It was nearing first-light before they were ready. A suitable location had been found in a bend of the stream a little way below their camp, with water tumbling briskly along the northern as well as the western perimeter. To the east stretched an unobstructed view of the mountains from behind which the sun would shortly rise. A large, stream-smoothed chunk of granite half the height of a man had been dragged into the center of the clearing with the aid of the horses, and four lesser stones had been set up to mark the four cardinal compass points.
Now Alaric and Nigel were laying bunches of field flowers around each of the cornerstones, in a pattern which Alaric could not explain but which he knew must be maintained. Brion, silent and withdrawn beneath his crimson cloak, sat near the center stone with arms wrapped around his knees, sheathed sword lying beside him. A knot of blazing pine had been thrust into the ground at his right to provide light for what the others did, but Brion saw nothing, submerged in contemplation of what lay ahead. Alaric, with a glance at the brightening sky, set a small drinking vessel of water to the left of the center stone and dropped to one knee beside the king. An uneasy Nigel snuffed out the torch and drew back a few paces as Alaric took up the bracelet and laid his finger under the second rune.
“Two!”
There was a moment of profound silence in which none of the three moved, and then Alaric looked up and placed the bracelet in the king’s hand once more.
“The dawn is nearly upon us, Sire,” he said quietly. “I require the use of your sword.”
“Eh?”
With a puzzled look, Brion glanced at the weapon and picked it up, wrapped the red leather belt more tidily around the scabbard, then scrambled to his feet. It had been his father’s sword, and his grandfather’s. It was also the sword with which he had been consecrated king nearly ten years before. Since that day, no man had drawn it save himself.

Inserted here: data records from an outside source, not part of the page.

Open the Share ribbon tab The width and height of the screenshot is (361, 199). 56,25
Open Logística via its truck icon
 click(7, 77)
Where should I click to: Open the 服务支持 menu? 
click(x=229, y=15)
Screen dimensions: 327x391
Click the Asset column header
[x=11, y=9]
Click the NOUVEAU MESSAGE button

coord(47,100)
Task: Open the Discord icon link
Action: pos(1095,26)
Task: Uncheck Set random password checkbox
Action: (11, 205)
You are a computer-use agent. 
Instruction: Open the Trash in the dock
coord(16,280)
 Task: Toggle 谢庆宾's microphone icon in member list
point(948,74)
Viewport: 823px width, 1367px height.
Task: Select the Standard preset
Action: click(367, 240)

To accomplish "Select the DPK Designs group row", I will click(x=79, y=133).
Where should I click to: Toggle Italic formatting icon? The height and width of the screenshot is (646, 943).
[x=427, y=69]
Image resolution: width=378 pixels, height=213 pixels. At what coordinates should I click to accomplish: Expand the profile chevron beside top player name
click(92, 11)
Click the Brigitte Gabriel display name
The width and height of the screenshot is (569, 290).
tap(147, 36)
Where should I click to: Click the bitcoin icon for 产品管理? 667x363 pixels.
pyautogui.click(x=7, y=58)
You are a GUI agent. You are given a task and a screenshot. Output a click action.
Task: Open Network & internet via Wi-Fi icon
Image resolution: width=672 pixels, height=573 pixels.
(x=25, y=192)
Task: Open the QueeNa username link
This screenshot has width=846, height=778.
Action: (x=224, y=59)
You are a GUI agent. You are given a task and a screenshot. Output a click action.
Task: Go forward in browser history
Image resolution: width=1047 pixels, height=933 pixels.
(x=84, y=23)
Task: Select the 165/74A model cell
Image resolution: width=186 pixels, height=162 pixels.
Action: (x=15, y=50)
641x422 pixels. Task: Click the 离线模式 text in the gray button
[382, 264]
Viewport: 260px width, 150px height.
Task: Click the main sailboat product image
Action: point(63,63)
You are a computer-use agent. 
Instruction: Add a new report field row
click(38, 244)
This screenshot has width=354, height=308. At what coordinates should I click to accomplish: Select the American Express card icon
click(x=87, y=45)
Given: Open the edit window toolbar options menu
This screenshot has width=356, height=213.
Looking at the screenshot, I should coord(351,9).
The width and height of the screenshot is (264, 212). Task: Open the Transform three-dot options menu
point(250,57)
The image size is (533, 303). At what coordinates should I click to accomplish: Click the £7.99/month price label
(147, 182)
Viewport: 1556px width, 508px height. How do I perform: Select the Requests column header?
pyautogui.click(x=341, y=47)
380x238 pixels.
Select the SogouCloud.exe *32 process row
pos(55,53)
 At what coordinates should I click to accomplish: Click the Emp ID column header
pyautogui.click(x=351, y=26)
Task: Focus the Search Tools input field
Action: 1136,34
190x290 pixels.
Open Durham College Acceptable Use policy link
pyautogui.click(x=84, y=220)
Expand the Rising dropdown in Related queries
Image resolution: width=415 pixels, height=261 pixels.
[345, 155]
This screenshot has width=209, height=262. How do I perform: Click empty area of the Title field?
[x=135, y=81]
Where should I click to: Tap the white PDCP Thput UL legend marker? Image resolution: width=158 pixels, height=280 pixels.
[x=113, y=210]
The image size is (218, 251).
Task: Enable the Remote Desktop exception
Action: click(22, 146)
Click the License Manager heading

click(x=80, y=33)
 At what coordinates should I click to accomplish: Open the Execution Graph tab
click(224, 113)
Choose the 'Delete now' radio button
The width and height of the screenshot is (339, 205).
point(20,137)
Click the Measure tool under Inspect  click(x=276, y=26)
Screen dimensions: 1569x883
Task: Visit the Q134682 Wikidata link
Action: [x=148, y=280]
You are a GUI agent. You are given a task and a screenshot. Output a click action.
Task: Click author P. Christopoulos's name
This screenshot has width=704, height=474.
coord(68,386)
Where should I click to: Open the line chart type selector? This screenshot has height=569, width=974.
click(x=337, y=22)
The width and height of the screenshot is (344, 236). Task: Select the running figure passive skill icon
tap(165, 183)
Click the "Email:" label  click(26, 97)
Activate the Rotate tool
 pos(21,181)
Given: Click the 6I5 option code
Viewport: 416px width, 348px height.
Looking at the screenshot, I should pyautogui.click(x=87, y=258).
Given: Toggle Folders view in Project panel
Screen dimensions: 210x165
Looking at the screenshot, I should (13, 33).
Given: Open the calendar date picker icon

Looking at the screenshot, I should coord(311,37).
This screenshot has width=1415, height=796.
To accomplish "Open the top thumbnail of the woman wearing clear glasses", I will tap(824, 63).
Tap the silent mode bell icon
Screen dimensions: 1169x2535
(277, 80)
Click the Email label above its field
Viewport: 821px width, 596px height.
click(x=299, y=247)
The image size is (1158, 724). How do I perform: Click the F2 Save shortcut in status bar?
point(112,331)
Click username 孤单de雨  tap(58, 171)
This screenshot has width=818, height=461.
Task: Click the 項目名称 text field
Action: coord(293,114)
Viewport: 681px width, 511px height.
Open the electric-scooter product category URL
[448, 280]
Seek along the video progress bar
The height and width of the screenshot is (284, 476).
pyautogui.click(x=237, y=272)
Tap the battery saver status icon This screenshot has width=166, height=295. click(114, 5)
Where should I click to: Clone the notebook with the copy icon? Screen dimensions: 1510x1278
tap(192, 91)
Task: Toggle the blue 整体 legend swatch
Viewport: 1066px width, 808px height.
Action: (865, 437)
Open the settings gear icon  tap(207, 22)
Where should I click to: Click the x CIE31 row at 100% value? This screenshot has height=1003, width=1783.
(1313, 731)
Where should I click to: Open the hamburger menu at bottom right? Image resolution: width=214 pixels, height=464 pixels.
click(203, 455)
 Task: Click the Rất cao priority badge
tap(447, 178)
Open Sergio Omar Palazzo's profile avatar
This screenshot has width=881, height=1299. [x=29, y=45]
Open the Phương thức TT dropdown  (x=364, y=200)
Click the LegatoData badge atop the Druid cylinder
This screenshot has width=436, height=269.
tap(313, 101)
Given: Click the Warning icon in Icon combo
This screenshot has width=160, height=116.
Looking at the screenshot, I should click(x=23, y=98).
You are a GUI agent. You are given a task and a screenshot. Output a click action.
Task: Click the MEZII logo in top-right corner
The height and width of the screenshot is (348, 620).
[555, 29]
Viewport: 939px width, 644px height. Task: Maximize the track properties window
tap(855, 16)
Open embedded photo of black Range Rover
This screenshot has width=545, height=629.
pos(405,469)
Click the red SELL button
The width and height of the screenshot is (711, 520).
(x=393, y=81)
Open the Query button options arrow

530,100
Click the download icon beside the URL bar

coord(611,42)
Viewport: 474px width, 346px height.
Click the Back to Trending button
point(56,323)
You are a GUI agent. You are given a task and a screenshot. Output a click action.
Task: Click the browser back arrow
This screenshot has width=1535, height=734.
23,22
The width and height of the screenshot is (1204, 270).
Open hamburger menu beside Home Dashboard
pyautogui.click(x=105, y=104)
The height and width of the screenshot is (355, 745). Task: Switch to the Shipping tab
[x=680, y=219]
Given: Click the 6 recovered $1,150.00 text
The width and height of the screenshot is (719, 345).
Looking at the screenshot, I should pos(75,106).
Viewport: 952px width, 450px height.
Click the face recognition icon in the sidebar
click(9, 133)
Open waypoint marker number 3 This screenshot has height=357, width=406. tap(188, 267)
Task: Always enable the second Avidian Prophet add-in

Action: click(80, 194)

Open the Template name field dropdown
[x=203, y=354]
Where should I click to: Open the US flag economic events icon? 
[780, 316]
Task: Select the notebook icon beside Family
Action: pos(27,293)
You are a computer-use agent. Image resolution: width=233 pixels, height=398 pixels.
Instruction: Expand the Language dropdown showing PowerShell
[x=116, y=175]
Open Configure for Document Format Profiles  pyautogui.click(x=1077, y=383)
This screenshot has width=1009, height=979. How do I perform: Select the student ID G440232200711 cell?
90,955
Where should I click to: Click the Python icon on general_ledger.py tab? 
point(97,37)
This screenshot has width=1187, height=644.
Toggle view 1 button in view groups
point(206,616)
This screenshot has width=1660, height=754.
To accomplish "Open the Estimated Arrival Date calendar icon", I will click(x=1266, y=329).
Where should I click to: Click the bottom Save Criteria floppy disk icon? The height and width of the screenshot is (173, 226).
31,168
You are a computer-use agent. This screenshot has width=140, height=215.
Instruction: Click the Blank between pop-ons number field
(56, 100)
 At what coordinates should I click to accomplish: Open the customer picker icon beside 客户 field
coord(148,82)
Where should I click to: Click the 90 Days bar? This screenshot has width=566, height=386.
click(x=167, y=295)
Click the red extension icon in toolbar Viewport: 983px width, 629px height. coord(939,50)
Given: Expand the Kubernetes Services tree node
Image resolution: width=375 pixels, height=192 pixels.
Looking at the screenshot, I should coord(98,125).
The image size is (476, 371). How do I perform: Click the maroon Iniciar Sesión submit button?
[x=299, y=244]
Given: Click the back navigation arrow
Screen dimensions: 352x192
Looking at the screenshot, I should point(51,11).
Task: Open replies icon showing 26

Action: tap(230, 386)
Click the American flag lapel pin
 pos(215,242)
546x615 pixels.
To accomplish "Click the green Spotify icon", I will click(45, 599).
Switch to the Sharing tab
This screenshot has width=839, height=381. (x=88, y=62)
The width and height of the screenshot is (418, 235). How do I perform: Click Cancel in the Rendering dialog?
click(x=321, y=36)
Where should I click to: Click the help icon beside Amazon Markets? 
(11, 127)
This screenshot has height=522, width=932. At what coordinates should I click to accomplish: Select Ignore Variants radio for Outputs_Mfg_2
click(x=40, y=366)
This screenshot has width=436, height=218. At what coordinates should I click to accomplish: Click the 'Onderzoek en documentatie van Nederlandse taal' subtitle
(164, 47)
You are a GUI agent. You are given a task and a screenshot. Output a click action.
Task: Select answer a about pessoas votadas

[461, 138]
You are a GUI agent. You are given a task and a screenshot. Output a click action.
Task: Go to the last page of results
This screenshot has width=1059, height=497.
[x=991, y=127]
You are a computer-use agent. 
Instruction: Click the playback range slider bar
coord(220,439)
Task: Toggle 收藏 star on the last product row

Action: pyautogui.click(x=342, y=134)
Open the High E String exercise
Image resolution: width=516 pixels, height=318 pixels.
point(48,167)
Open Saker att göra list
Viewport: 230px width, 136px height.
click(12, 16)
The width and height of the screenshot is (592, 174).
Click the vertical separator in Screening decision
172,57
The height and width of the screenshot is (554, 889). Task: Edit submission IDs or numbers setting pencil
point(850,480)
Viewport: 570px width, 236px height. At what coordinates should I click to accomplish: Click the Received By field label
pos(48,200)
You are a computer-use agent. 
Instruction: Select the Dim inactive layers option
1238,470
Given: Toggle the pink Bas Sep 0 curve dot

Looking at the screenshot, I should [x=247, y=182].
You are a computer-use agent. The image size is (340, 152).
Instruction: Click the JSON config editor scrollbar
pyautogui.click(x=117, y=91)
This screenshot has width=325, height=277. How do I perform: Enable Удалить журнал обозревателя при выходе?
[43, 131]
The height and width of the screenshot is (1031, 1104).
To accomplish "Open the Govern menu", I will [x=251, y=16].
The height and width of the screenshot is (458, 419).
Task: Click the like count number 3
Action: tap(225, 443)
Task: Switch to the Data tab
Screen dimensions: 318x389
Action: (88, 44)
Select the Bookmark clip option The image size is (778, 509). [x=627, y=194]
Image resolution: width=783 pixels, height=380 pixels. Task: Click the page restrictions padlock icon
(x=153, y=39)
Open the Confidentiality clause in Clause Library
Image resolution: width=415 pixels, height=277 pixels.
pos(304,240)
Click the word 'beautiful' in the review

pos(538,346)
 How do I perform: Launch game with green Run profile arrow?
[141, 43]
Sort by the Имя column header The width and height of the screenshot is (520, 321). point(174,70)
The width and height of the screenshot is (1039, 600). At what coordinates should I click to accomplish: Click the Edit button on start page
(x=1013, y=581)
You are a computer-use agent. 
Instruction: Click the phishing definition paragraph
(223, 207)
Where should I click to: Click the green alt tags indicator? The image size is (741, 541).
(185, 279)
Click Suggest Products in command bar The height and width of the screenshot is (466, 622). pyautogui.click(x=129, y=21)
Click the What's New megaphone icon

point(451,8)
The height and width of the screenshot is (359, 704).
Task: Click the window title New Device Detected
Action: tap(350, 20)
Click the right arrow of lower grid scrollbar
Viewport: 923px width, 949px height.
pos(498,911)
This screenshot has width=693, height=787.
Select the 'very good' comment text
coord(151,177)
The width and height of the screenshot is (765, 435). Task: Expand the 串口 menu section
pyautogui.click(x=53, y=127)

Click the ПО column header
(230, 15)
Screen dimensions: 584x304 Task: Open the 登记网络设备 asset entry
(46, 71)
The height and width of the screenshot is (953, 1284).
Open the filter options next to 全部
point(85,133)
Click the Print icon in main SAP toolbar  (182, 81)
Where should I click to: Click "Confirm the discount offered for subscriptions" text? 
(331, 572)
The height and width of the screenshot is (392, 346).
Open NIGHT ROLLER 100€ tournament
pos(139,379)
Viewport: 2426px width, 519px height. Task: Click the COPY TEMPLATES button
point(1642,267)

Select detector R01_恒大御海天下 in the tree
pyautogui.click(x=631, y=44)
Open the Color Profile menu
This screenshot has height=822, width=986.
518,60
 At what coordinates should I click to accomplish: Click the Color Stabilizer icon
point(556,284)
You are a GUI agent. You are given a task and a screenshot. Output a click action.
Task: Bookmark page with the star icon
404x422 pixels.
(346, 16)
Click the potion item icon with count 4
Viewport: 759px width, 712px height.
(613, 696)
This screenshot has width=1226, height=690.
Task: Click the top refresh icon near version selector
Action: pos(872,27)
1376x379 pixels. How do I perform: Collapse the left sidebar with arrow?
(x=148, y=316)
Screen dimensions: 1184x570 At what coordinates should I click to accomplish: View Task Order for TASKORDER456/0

But without further query, Brion drew the blade and formally extended it to Alaric across his left forearm, hilt first. Alaric made a profound bow as he took the weapon, appreciating the trust the act implied, then saluted the king and moved to the other side of the rock. Behind him, the eastern sky was ablaze with pink and coral.
“When the rim of the sun appears above the horizon, I must ward us with fire, my liege,” he said. “Please do not be surprised or alarmed at anything which may happen.”
Brion nodded, and as he and Nigel drew themselves to respectful attention, Alaric turned on his heel and strode to the eastern limit of the clearing. Raising the sword before him with both hands, he held the cross-hilt level with his eyes and gazed expectantly toward the eastern horizon. And then, as though the sun’s movement had not been a gradual and natural thing, dawn was spilling from behind the mountains.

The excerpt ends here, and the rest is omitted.